Kushagra Vaid, general manager and distinguished engineer, Azure Cloud Hardware Infrastructure, Microsoft Corp. said, “Collaboration across the open source community is central to driving rapid innovation and creating a vibrant ecosystem for Microsoft’s Project Olympus. Partnership in design, such as our collaboration with AMD, shows how engaging early and often with hardware innovators can produce open source designs that are faster to market and customizable to enable flexibility and choice for end users.”
Designed to securely scale across the cloud datacenter and traditional on-premise server configurations, “Naples” delivers the “Zen” x86 processing engine in configurations of up to 32 cores. Access to vast amounts of memory, and industry-leading on-chip support for high-speed input / output channels in a single-chip SoC further differentiates “Naples” from anything else in the server market today. The first “Naples” processors are scheduled to be available in Q2, with expected volume availability building in the second half of 2017 through OEM and channel partners.
AMD will deliver two presentations on “Naples” and its datacenter strategy this week during the Summit. Scott Aylor, vice president of enterprise solutions will talk in the main hall on Wed., March 8th at 4:55 PM, while Dan Bounds, senior director of enterprise products, will deliver an engineering Tech Talk on Thurs., March 9th at 9:20 AM on the Expo Hall stage.
Shares of AMD are currently trading at $13.34, up $0.29 or 2.22%. AMD has a 1-year high of $15.55 and a 1-year low of $2.15. The stock’s 50-day moving average is $12.48 and its 200-day moving average is $9.28.
On the ratings front, AMD has been the subject of a number of recent research reports. In a report issued on February 23, Deutsche Bank analyst Ross Seymore maintained a Hold rating on AMD, with a price target of $9.00, which reflects a potential downside of 32% from last closing price. Separately, on February 22, Rosenblatt’s Hans Mosesmann initiated coverage with a Buy rating on the stock and has a price target of $16.50.
According to TipRanks.com, which ranks over 7,500 financial analysts and bloggers to gauge the performance of their past recommendations, Ross Seymore and Hans Mosesmann have a yearly average return of 29.6% and 11.3% respectively. Seymore has a success rate of 86% and is ranked #7 out of 4513 analysts, while Mosesmann has a success rate of 57% and is ranked #376.

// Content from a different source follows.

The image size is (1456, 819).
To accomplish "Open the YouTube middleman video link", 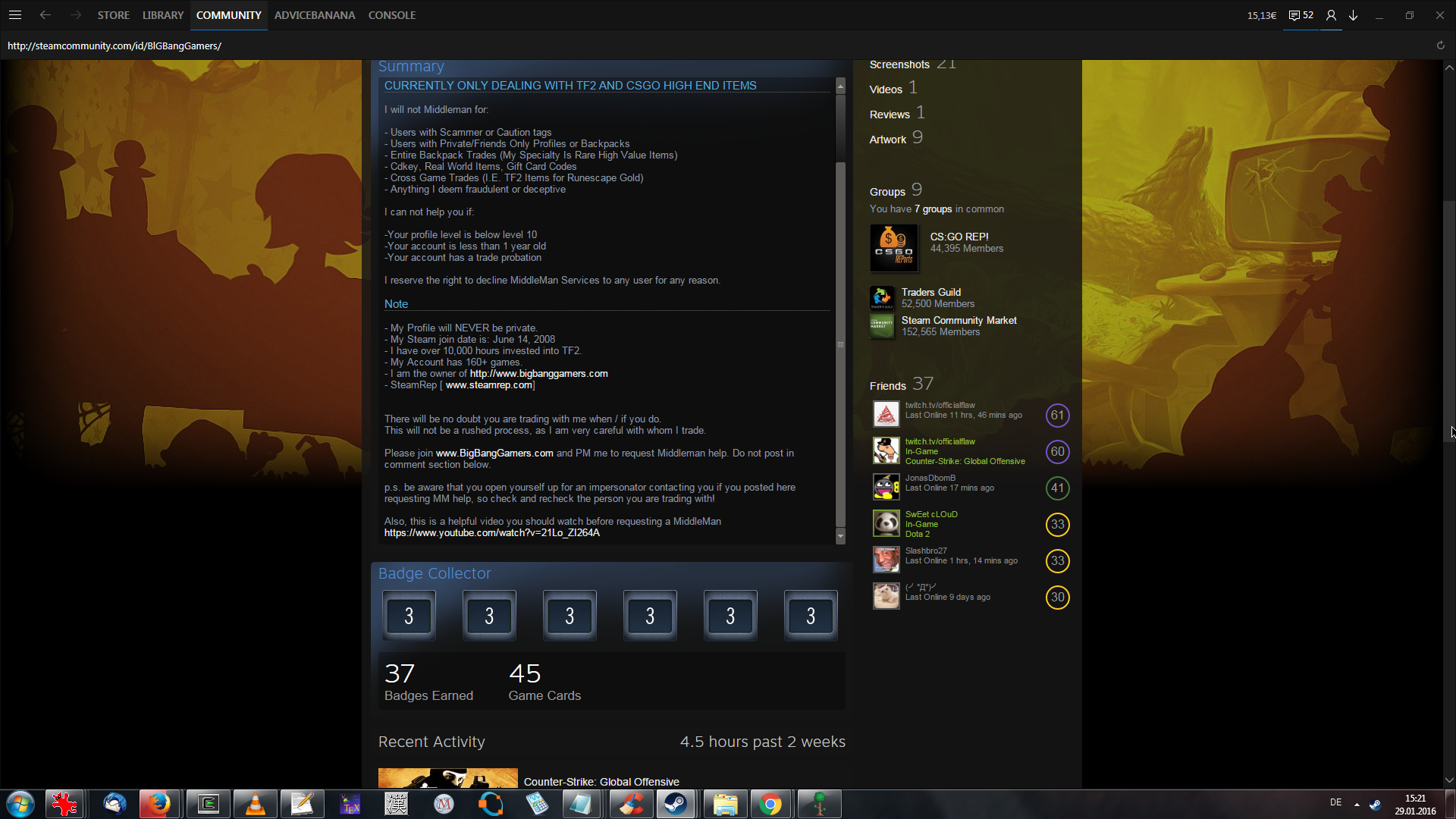I will coord(491,532).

Sentiment on the street is mostly neutral on AMD stock. Out of 21 analysts who cover the stock, 10 suggest a Hold rating , 9 suggest a Buy and 2 recommend to Sell the stock. The 12-month average price target assigned to the stock is $11.47, which implies a downside of 13% from current levels.
Advanced Micro Devices, Inc. is a global semiconductor company that develops computer processors and related technologies for business and consumer markets. It design and integrate technology for intelligent devices, including personal computers, game consoles and cloud servers. It operates through the following segments: Computing and Graphics, and Enterprise, Embedded and Semi-Custom. The Computing and Graphics segment includes desktop, notebook processors, chipsets, discrete GPUs and professional graphics. The Enterprise, Embedded and Semi-Custom segment includes server and embedded processors, dense servers, semi-custom SoC products, engineering services and royalties.